> Selected text:
---
Read the part 2 audit program best practices.
10 Reasons to Implement a Management System
A management system is the framework that enables companies to achieve their operational and business objectives through a process of continuous improvement. In its simplest form, a management system implements the Plan, Do, Check, Act/Adjust cycle. Several choices are available for management systems (ISO is commonly applied), whether they are certified by third-party registrars and auditors, self-certified, or used as internal guidance and for potential certification readiness.
Business Benefits of a Well-Documented Management System
The connection between management systems and compliance is vital in avoiding recurring compliance issues and in reducing variation in compliance performance. In fact, reliable and effective regulatory compliance is commonly an outcome of consistent and reliable implementation of a management system.
Beyond that, there are a number of business reasons for implementing a well-documented management system (environmental, safety, quality, food safety, other) and associated support methods and tools:
- Establishes a common documented framework to achieve more consistent implementation of compliance policies and processes—addressing the eight core functions of compliance:
- Inventories
- Permits and authorizations
- Plans
- Training
- Practices in place
- Monitoring and inspection
- Records
- Reporting
- Provides clear methods and processes to identify and prioritize risks, set and monitor goals, communicate those risks to employees and management, and allocate the resources to mitigate them.
---
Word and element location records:
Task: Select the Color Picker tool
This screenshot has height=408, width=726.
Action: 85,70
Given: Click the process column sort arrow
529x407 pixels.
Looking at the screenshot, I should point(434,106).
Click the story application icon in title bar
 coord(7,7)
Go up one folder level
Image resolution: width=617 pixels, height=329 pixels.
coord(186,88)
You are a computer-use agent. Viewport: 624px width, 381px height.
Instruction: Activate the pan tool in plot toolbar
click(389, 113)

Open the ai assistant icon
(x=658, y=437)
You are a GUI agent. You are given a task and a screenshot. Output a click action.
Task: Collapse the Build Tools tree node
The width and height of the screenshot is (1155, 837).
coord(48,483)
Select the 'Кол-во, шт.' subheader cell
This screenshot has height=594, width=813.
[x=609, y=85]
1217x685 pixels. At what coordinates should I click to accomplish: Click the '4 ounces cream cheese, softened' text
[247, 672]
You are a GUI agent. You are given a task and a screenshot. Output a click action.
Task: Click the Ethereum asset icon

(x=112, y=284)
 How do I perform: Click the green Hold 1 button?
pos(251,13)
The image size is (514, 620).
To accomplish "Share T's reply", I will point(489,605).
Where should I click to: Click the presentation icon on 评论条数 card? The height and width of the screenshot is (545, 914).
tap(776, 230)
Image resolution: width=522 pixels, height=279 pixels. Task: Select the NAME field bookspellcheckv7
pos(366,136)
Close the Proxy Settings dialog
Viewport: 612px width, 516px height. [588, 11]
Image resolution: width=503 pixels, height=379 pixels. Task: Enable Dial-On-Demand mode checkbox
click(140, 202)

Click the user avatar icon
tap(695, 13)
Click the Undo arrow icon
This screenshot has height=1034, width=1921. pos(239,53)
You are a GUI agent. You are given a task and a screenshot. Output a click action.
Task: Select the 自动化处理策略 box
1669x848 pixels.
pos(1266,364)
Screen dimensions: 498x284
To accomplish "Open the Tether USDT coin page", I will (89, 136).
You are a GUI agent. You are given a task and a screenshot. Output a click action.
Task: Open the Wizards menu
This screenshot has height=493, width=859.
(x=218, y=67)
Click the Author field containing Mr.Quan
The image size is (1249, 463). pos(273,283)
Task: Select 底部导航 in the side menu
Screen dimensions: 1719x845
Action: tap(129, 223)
---
> Problems and tasks:
A. List the eight core functions of compliance named in the text on management systems.
B. Continue the text on reasons to implement a management system, starting after its last point.

> Responses per task:
A.
- Inventories
- Permits and authorizations
- Plans
- Training
- Practices in place
- Monitoring and inspection
- Records
- Reporting

B.
- Shifts from a command-and-control, centrally driven function to one that depends heavily on teamwork and implementation of a common system, taking into consideration the necessary local differences and building better know-how at the facility level.
- Establishes a common language for periodic calls and meetings among managers, facility managers, and executives, which yields better goal-setting, priority ranking, and allocation of resources to the areas with greatest risk or the greatest opportunity to add business value.
- Empowers facilities to take responsibility for processes and compliance performance without waiting to be told “what” and “how”.
- Enables better collaboration and communication across a distributed company with many locations.
- Enables the selection and implementation of a robust information system capable of tracking and reporting on common activities and performance metrics across the company.
- Employs a design and implementation process that builds company know-how, captures/retains institutional knowledge, and enables ongoing improvement without having to continually reinvent the wheel.
- Creates consistent processes and procedures that support personnel changes (e.g., transfers, promotions, retirements) and training of new personnel without causing disruption or gaps.
- Allows for more consistent oversight and governance, yielding higher predictability and reliability.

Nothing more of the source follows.